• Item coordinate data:
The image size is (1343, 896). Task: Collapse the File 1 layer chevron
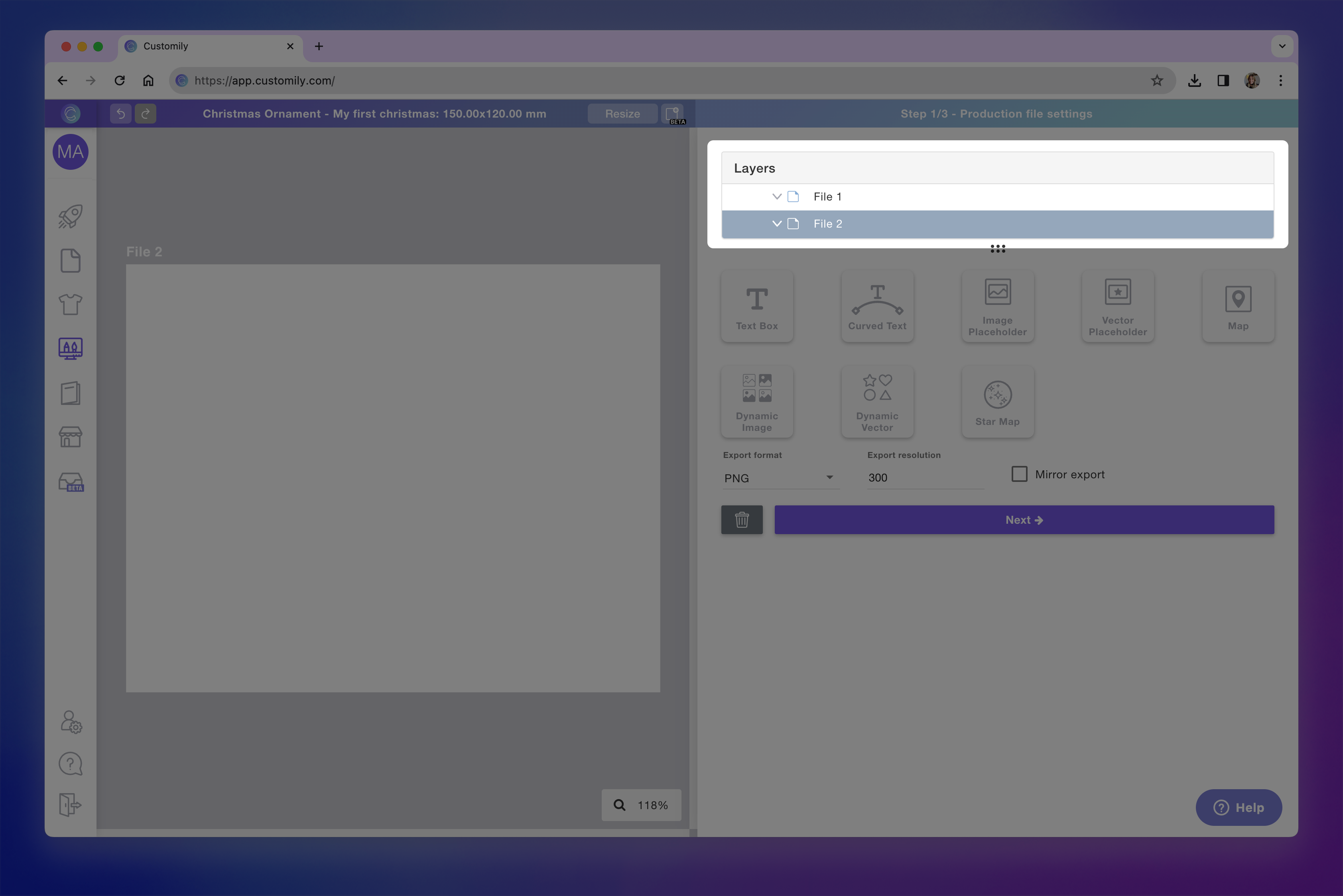click(776, 196)
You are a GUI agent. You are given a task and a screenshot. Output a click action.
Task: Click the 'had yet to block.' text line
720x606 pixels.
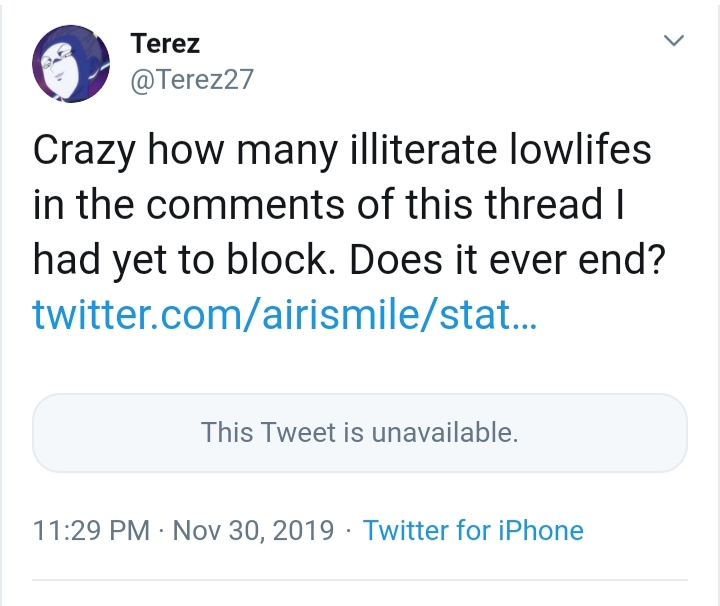[x=184, y=260]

• TASK DETAILS:
Write out every line above again in full, multiplying each coordinate in the answers by 0.45 and rounding to whole numbers, with halves rounded up. Leave the pictures out of your answer.

• SOLUTION TO THE EXERCISE:
The image size is (1343, 896). Task: Collapse the File 1 layer chevron
click(349, 88)
You are a GUI agent. You are given a task and a screenshot. Output a click action.
Task: Click the 'had yet to block.' text line
720x606 pixels.
[x=83, y=117]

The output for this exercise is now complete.